On the bulletin board of the crumbling marine field station, there is a poster.
The poster sells –
C’mon. What else do posters do? The key datum is not whether they’re selling something, but what the something is that they’re selling.
As I was saying. The poster sells the new indie movie Dirty Business. The movie that strives to make its makers rich and famous by getting you to buy in to environmental rabble-rousing. “‘Clean coal’ isn’t clean!”, they yell. “Come on! We’ve got to stop this! Follow us!”
I look out into the parking lot of the crumbling marine field station, full of people who will likely be at the screening of this film, of people with professional training in the environmental sciences who already know that ‘clean coal’ isn’t clean, and that even if it were, burning it would exacerbate global climate change, which they know is a fact of nature, not some academician’s conspiracy.
The parking lot is full of cars.
Inside, lights are on, computers are running (whether in use or not), cell phones are charging – and the conversations are about the outrageous prices for gasoline and electricity, and when the furnace is going to be fixed so we can get some heat in this place.
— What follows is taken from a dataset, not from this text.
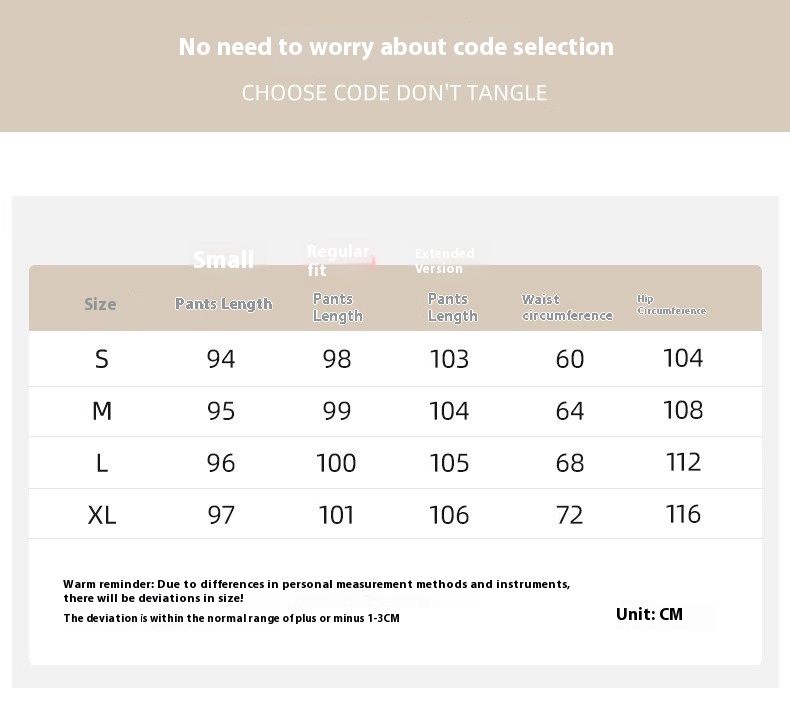This screenshot has height=728, width=790.
Task: Select the hip value 116 for XL
Action: (684, 514)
As has been reported in several technical and press reports lately, the cheapest and easiest way for the energy industries to meet the demand for petroleum products in the face of declining petroleum stocks is to make use of so-called Fischer-Tropsch processes. Which, essentially, make petroleum out of natural gas and (NB) gasified coal (this is the ‘clean coal’ technology they’re talking about). Except for algae, biofuels are a cruel joke, costing far more in land, water, and processing than they produce in energy – and algae aren’t anywhere near ready to perform at the speed of business. Crede expertum.
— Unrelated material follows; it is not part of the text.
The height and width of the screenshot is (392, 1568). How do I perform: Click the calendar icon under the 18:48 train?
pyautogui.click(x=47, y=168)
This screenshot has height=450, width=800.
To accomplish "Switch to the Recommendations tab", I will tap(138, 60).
Stocks of both natural gas and coal are projected to last well into the 22nd century. By which time the planet will be flooded and we won’t have any place to drive our cars anyway. But we all know that anthropogenic global warming is a figment of Al Gore’s
failed political rehabilitation campaign imagination.
My credo: People tell lies. Even to themselves – sometimes, especially to themselves. But the mirror tells no lies. Held up to the record of your daily activities and mine, it records the truth. And it is here that the people who make the world work (read: your energy companies) are looking.
Quoth the mirror: If you drive, if you heat or cool your home, if you spend hours with your electronics, and – above all – if you complain to the skies about the prices you pay for the energy to do all this, you have voted for ‘clean coal’. And your solemn pronouncements to the contrary don’t mean a fucking thing.
Now, if you’ll excuse me, it’s time to shut down this computer and get to work. Work (that crumbling marine laboratory) is a little over two miles away. It’s about a forty-minute walk.
I’ll probably be the only one who walks to work. As usual.